■ **Aufgabe a**
Wie lautet der Satz „Deshalb soll es in der Kontextualisierung der Option für die Armen in Bildung auch darum gehen, die spezifischen anthropologischen, sozialen und geschichtlichen Gegebenheiten Afrikas zu berücksichtigen, besonders in der Gestaltung einer befreienden Bildung.“ aus dem Textabschnitt über die Option für die Armen auf Englisch?

■ **Textabschnitt**
——

Ich vertrete die These, dass das Subjektwerden der Armen bzw. die Option für die Armen im beninischen bzw. afrikanischen Kontext – anders als im lateinamerikanischen Entstehungsrahmen der Rede von der Option für die Armen – nicht verwirklicht werden kann, ohne eine kulturelle Befreiung und Befähigung. Gemäß den in dieser Arbeit vorgetragenen Ansätzen der Théologie négro-africaine de la libération, die sich auch mit der Frage der Armut und der Verarmung in Afrika beschäftigten, verstehe ich die kulturelle Befreiung und Befähigung einerseits als die Désintériorisation (Ent-innerlichung) der Armut, als die Bekämpfung der sozio-kulturelle Armut schaffenden Mechanismen (insbesondere der fatalistischen Mentalität) und andererseits als den Bildungsprozess zur Wiedererlangung und zur Stärkung von Selbstvertrauen und von Selbstverantwortung. Deshalb soll es in der Kontextualisierung der Option für die Armen in Bildung auch darum gehen, die spezifischen anthropologischen, sozialen und geschichtlichen Gegebenheiten Afrikas zu berücksichtigen, besonders in der Gestaltung einer befreienden Bildung.

——

■ **Einträge**
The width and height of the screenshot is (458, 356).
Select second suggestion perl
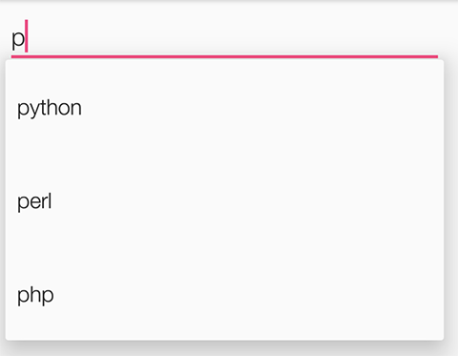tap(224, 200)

——

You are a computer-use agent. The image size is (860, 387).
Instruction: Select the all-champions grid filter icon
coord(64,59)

——

■ **Aufgabe b**
Gib aus den Einträgen den Teil wortgetreu wieder, der mit der Zeile beginnt, die „The width and“ enthält, und mit der Zeile endet, die „tap(224, 200)“ enthält, beide eingeschlossen. Lass die Bilder dabei weg.

■ **Antwort a**
Therefore, contextualizing the option for the poor in education should also involve taking into account Africa's specific anthropological, social and historical circumstances, especially in shaping a liberating education.

■ **Antwort b**
The width and height of the screenshot is (458, 356).
Select second suggestion perl
tap(224, 200)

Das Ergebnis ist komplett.